De Rambo à Rasmané
Boubacar Sangaré est parti de rien. Ou presque. «Je vivais dans un village, sans eau courante, ni électricité. Souvent, pendant les vacances, nous nous rendions dans la famille de mes parents au Mali. Avec des amis, on allait chez les voisins voir des films. Au Burkina, je partais vendre le poisson de ma mère dans un village voisin à 14 kilomètres. Je dormais sur place, et j’en profitais pour aller à la vidéothèque. Je voulais faire du cinéma, mais je n’avais comme référence que des films américains, d’action, les seuls à disposition.» Vers l’âge de 8 ans, il se souvient avoir menti à ses parents pour aller voir une projection organisée à trois kilomètres de chez lui, la nuit. «Avec mes camarades, nous sommes arrivés au milieu du film Rambo 2, quand il mange un ver de terre. Cette scène est restée gravée.»
Le jeune Boubacar, bon élève, rêve d’entrer à l’école de cinéma, mais les études sont trop chères. Il choisira donc la Faculté de droit à l’Université de Ouagadougou, la capitale, avant que ses parents ne réussissent à trouver les fonds pour lui permettre de mener les deux formations de front. Arrivé à Lyon en 2015, pour un master en droit du cinéma, il écrit aujourd’hui sa thèse de doctorat à Paris, tout en faisant de nombreux voyages au pays, pour filmer surtout.

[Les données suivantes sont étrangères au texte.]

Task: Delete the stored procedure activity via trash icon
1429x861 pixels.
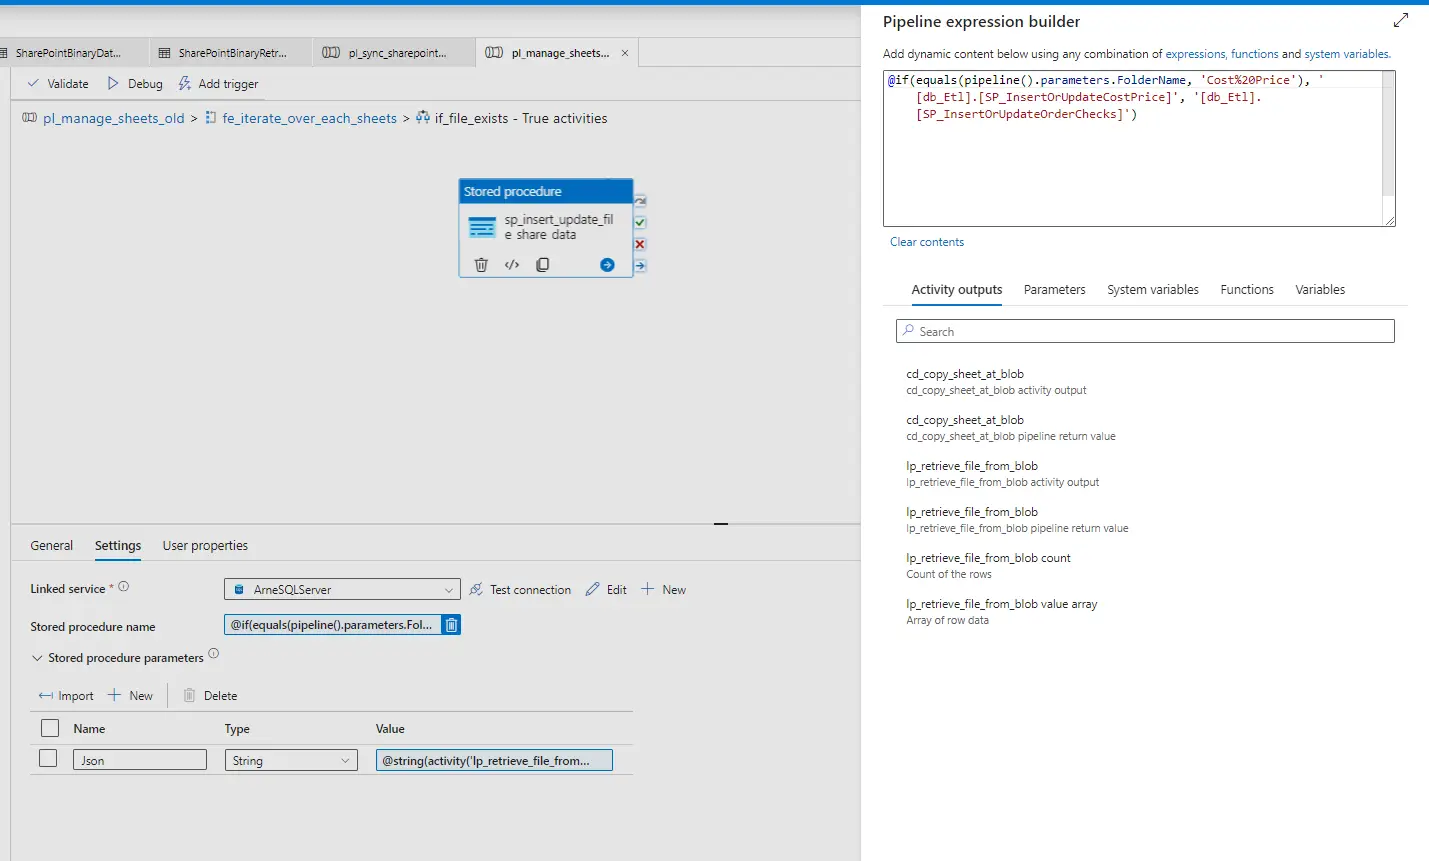Action: pos(481,264)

Paradoxalement, son cinéma est à l’opposé d’un blockbuster américain. Boubacar Sangaré développe un point de vue porté par une esthétique forte. Dans Or de vie, la forme rejoint le fond au travers d’une lenteur bienvenue, relatant l’attente et la patience, qualité inhérente à l’orpailleur comme au caméraman. Le quotidien est raconté sans fard, sans misérabilisme ni recherche de spectaculaire.

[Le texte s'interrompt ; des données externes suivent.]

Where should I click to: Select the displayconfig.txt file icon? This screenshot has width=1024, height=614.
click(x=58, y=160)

«Techniquement, faire du cinéma en Afrique est certainement plus facile qu’il y a vingt ans, mais c’est relatif», souligne Boubacar Sangaré. Beaucoup de gens sans formation filment avec un appareil photo ou un téléphone et sont projetés deux semaines dans une salle à Ouaga. Quand on a des ambitions internationales, c’est autre chose. Il n’y a quasi pas de financement.» En septembre, il retournera au pays pour continuer le tournage de son prochain documentaire dont il a déjà le titre: Djéliya, mémoire du mandingue. Au cœur de son projet, deux griots – à la fois porteurs de la mémoire orale, musiciens, historiens, généalogistes, médiateurs –, un jeune et un vieux. Au travers de leur histoire, Boubacar Sangaré parcourt l’ancien empire mandingue comptant sept pays en Afrique de l’Ouest. «Une manière pour moi de parler de l’Afrique entre tradition et modernité.»
La révolution burkinabè
Dans un documentaire sorti en 2015, coréalisé avec Gidéon Vink, Une révolution africaine, Boubacar Sangaré retrace les dix jours qui ont précédé la chute de Blaise Compaoré, après 27 ans de règne. En octobre 2014, la volonté du président – arrivé au pouvoir après l’assassinat de feu Thomas Sankara – de se maintenir à la tête du pays en modifiant la Constitution met le feu aux poudres. Le peuple se soulève. Les mobilisations seront inédites au Pays des hommes intègres. «C’était un espoir absolu, un pur bonheur, suivi d’une grande déception… se remémore Boubacar Sangaré. La situation n’est allée qu’en empirant entre 2015 et 2020 avec un président élu démocratiquement. C’est pour cette raison qu’au moment du coup d’Etat (suivi d’autres), il n’y a pas eu de réaction du peuple…»
Sur le putsch récent au Niger, voisin de son pays, le Burkinabè souligne: «Nous ne sommes pas dépendants de ce pays, car il est aussi enclavé que nous. Mais la lutte contre le terrorisme, circulaire dans le Sahel, est impactée.» Le réalisateur souligne que le sentiment domine dans la population qu’un gouvernement avec une légitimité démocratique a tendance à faire ce qu’il veut. «Parfois les régimes d’exception, n’étant pas légitimes, font davantage pour le peuple. Au Burkina, depuis presque dix ans, nous avons reculé sur beaucoup de plans, celui de la démocratie, du social, de la sécurité avec les premières attaques djihadistes dès 2015. Mais nous avons aussi gagné, car la jeunesse est davantage concernée par la politique et est prête à s’exprimer, ce qui n’était pas le cas sous le régime Compaoré.» Et de conclure, sans jamais perdre espoir: «Je pense que l’évolution se fait en dents de scie.»